How to Adult: The Musical

27 October 2016

By Nathan Marsh

The life of a so-called “millennial” is often misunderstood. For members of older generations, the panoply of digital technologies readily available to the generally tech-savvy young people of today seem to present a much easier way of living than the way they themselves once experienced. However, life in the modern digital age has its complications, a point that playwright Amy Dauer, the writer of How to Adult: The Musical which premiered at the 2016 edition of the Vancouver Fringe Festival, would no doubt be very quick to make.

The Vancouver Fringe Festival is an annual event showcasing the best and brightest talent in local, independent and contemporary theatre, featuring a massive lineup of plays ranging from physical comedies to serious dramas to experimental works–all taking place over a frenetic two week period. I had the opportunity to attend a performance of How to Adult: The Musical, a hilarious theatrical joyride that managed to balance extremely witty satire, which was especially cunning in its critical accuracy of the lifestyle tropes of young people living in Vancouver. It also bent the standards of the musical theatre genre through the utilization of an efficient narrative storytelling that never once felt stale or overly conventional.

How to Adult told the story of three twenty-something year-old women, Holly, Imogen and Rosie, living together in an apartment, each stuck at a different crossroads in their young lives. Each of them carried a contrastingly different personality, with Holly being introduced in sharp business clothes having just lost her job, conversing with boisterous Rosie who had just gone through a separation from her latest boyfriend, and introverted Imogen, who, while this conversation took place between Holly and Rosie, simply sat on the couch, huddled in a blanket, watching Netflix on her laptop, paying no mind to the drama playing out in front of her.

The three women deliberated on their respective struggles with adult life; Holly overexerts herself by being too career-minded and needs a job that will allow her to calm down, Rosie carried anxieties about being single and alone, while Imogen struggled with social anxieties and therefore felt disconnected from her community.
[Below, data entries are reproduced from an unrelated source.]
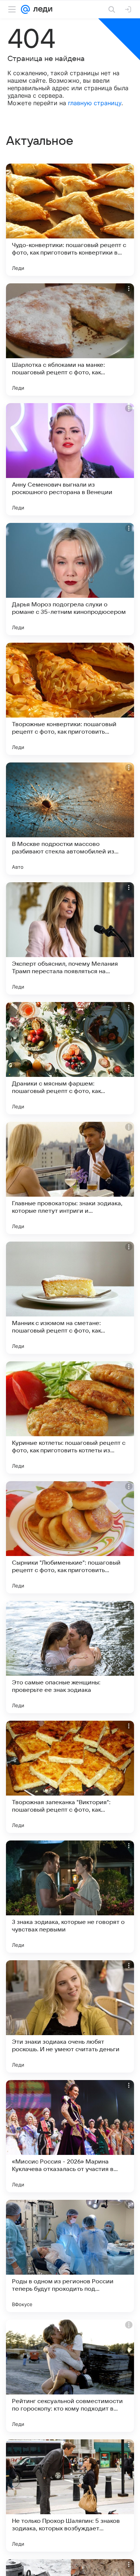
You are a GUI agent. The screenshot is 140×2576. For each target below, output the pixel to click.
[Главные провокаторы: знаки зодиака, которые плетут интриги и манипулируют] (70, 1178)
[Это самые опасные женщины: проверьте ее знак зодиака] (70, 1657)
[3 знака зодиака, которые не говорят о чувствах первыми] (70, 1896)
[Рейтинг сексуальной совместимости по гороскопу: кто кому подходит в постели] (70, 2376)
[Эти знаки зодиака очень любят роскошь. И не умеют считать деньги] (70, 2016)
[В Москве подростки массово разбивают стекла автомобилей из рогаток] (70, 818)
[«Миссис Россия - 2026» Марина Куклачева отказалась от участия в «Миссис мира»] (70, 2136)
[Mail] (25, 9)
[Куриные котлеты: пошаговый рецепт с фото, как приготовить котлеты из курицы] (70, 1417)
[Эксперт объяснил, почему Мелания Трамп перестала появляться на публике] (70, 938)
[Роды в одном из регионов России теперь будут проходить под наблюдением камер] (70, 2256)
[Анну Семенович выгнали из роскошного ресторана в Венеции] (70, 459)
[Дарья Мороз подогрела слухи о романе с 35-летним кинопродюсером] (70, 579)
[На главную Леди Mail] (41, 9)
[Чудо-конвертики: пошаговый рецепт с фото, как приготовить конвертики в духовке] (70, 220)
The roommates decide to create a list to “adult the fuck up” (as they poignantly sing in a song of the same title), specifically counteracting their respective problems.

The songs written for this piece, all of which very well performed by the actors, were at once hilarious and pugnaciously accurate in their anecdotal portrayal of each of the characters’ problems. The songs served to create intervals in the piece from which the issues that the characters encountered could be summarized and dealt with in a systematic way, thus breaking up the narrative in a pleasingly entertaining fashion.

Following from the creation of the aforementioned “adult the fuck up” list, the drama built up as Rosie met Graham, a top-knotted, sleeveless hoody-wearing, cuffed jeans-adorning, tattooed barista with a strange obsession for Betta fish and a penchant for bragging about traveling to exotic and trendy destinations. This genius bit of prototypical Vancouverite-hipster typecasting matches in with the director’s illustration of each character as a clearly identifiable Vancouver personality. From the perennially yoga-clothed, latte-sipping Rosie, to the career-oriented downtown office-dwelling Holly to the Netflix-obsessed shut-in Imogen, each character embodied a clearly identifiable stereotype within Vancouver culture amongst various factions of young people.

The plot gathered even more steam as the audience discovered that Graham also happened to be Imogen’s brother and Holly’s ex-boyfriend. Rosie developed a crush on Graham, and some easily foreseeable romantic love-triangle/sibling-rivalry drama ensued. The piece concluded with a feel-good ending, wherein each character discovered that they don’t need a list to learn how to be adults, they simply had to be themselves and let life happen as they do the things they love to do.

Though this ending was of course an extremely stereotypical one within narrative storytelling, this is precisely what made How to Adult so interesting. The writer, Dauer, and the director, Eleanor Felton, playfully manipulated the conventions of the genre while keeping its basic structure intact, inserting cleverly unconventional character scripting, foul-mouthed ranting songs and bitingly accurate portrayals of life as a city-dwelling young person, all the while playfully poking fun at the ways in which young people choose to identify themselves in a very Vancouver-centric way. The concoction of the old and the new, the stereotypical and the unconventional, made How to Adult: The Musical a refreshing and thoroughly enjoyable experience.